This
won the 153rd A-Prize, for early 2015. Actually, it was co-recipient, with Hada’s book.
And so
we come to it. Every so often the
awarding of the A-Prize becomes big news, spilling out beyond the rarefied
precincts of literature and into the wrestling ring of popular culture. It’s part of why it’s a big deal, why it’s
the most famous of Japan’s literary prizes.
We’re in one of those moments right now.
Matayoshi
hardly needs introducing to Japanese readers.
Born in 1980, he’s a well-known TV personality: specifically, he’s a
manzai comedian. He’s dabbled in books
before – some essays, some poetry, a couple of short stories. This is his first full-length work (and it’s
longish: 150 pages in hardback). It was published in Bungakkai early this year, which of course marks it as literary,
from an institutional perspective. And
that issue of Bungakkai was the first
in the journal’s 80-year history to require an immediate reprint – i.e., it sold
a boatload of copies. When the book was
published it immediately became a best-seller, and when it got the A-Prize in
the summer it was the best-selling recipient in history, surpassing Murakami Ryū’s
1976 Almost Transparent Blue. It’s going to be a Netflix Original Series
next spring. In short, it’s a full-on
mass-media (media-mix, to use the Japanese buzzword) phenomenon – print,
internet, TV. No surprise, since
Matayoshi belongs to the Yoshimoto agency, who run all the big manzai
stars.
All of
which inevitably raises suspicions about the work’s literary quality. There’s not much of an old guard left to
natter on about the blurring of the lines between serious and popular fiction,
but you don’t have to be a pure-lit elitist to feel a twinge of regret at the
possibility that the Prize has totally capitulated to mass-market forces. That it has allowed itself to become just
another cog in the Yoshimoto publicity gears.

• **Extracted entries**

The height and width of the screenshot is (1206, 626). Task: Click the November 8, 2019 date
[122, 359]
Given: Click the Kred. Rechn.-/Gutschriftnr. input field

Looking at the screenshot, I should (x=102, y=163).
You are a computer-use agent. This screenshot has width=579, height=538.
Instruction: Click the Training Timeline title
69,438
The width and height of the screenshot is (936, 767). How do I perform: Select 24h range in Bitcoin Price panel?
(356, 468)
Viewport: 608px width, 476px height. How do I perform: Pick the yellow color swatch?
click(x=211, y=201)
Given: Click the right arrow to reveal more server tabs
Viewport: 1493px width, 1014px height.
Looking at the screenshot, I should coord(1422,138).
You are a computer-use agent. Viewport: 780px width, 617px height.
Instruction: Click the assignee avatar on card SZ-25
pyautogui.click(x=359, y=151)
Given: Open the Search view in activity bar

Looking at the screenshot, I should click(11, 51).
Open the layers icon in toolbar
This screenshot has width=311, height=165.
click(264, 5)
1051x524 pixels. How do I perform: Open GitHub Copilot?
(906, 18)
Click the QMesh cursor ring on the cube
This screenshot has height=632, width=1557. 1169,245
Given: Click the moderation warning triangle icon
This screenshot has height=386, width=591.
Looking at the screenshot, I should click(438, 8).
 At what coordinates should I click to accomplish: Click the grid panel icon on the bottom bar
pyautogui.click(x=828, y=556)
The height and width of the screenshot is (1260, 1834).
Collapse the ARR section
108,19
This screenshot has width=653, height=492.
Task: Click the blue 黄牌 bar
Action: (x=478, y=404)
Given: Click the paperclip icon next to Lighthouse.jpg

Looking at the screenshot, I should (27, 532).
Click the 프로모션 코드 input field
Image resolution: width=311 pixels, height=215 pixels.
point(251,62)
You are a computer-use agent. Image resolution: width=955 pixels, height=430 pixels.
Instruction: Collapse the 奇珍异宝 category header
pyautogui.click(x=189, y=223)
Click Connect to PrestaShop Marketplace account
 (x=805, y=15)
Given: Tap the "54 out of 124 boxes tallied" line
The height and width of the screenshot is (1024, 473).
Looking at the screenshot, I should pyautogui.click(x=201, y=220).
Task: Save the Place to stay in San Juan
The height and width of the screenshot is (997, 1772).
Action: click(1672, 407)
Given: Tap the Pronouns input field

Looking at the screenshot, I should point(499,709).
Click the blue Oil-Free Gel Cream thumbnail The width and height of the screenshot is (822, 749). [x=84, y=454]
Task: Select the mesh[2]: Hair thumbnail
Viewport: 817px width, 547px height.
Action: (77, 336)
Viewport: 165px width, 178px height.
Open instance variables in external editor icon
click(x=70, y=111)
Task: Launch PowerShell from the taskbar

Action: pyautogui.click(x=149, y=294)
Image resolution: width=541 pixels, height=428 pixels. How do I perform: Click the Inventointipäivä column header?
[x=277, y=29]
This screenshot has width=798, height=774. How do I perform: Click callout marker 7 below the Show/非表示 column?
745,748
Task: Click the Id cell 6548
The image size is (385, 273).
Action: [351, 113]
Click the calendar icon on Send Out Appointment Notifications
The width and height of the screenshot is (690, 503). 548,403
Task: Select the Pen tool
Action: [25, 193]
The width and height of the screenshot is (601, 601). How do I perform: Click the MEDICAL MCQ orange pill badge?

• **Tasks to complete**
1. Write out the piece on Matayoshi's A-Prize win again in full, word for word.
2. Copy out the lines of the records verbatim, beginning at the line that contains "You are a computer-use agent. Viewport: 780px" and stopping after the line that contains "This screenshot has height=632, width=1557.".

• **Responses per task**
1.
This
won the 153rd A-Prize, for early 2015. Actually, it was co-recipient, with Hada’s book.
And so
we come to it. Every so often the
awarding of the A-Prize becomes big news, spilling out beyond the rarefied
precincts of literature and into the wrestling ring of popular culture. It’s part of why it’s a big deal, why it’s
the most famous of Japan’s literary prizes.
We’re in one of those moments right now.
Matayoshi
hardly needs introducing to Japanese readers.
Born in 1980, he’s a well-known TV personality: specifically, he’s a
manzai comedian. He’s dabbled in books
before – some essays, some poetry, a couple of short stories. This is his first full-length work (and it’s
longish: 150 pages in hardback). It was published in Bungakkai early this year, which of course marks it as literary,
from an institutional perspective. And
that issue of Bungakkai was the first
in the journal’s 80-year history to require an immediate reprint – i.e., it sold
a boatload of copies. When the book was
published it immediately became a best-seller, and when it got the A-Prize in
the summer it was the best-selling recipient in history, surpassing Murakami Ryū’s
1976 Almost Transparent Blue. It’s going to be a Netflix Original Series
next spring. In short, it’s a full-on
mass-media (media-mix, to use the Japanese buzzword) phenomenon – print,
internet, TV. No surprise, since
Matayoshi belongs to the Yoshimoto agency, who run all the big manzai
stars.
All of
which inevitably raises suspicions about the work’s literary quality. There’s not much of an old guard left to
natter on about the blurring of the lines between serious and popular fiction,
but you don’t have to be a pure-lit elitist to feel a twinge of regret at the
possibility that the Prize has totally capitulated to mass-market forces. That it has allowed itself to become just
another cog in the Yoshimoto publicity gears.

2.
You are a computer-use agent. Viewport: 780px width, 617px height.
Instruction: Click the assignee avatar on card SZ-25
pyautogui.click(x=359, y=151)
Given: Open the Search view in activity bar

Looking at the screenshot, I should click(11, 51).
Open the layers icon in toolbar
This screenshot has width=311, height=165.
click(264, 5)
1051x524 pixels. How do I perform: Open GitHub Copilot?
(906, 18)
Click the QMesh cursor ring on the cube
This screenshot has height=632, width=1557. 1169,245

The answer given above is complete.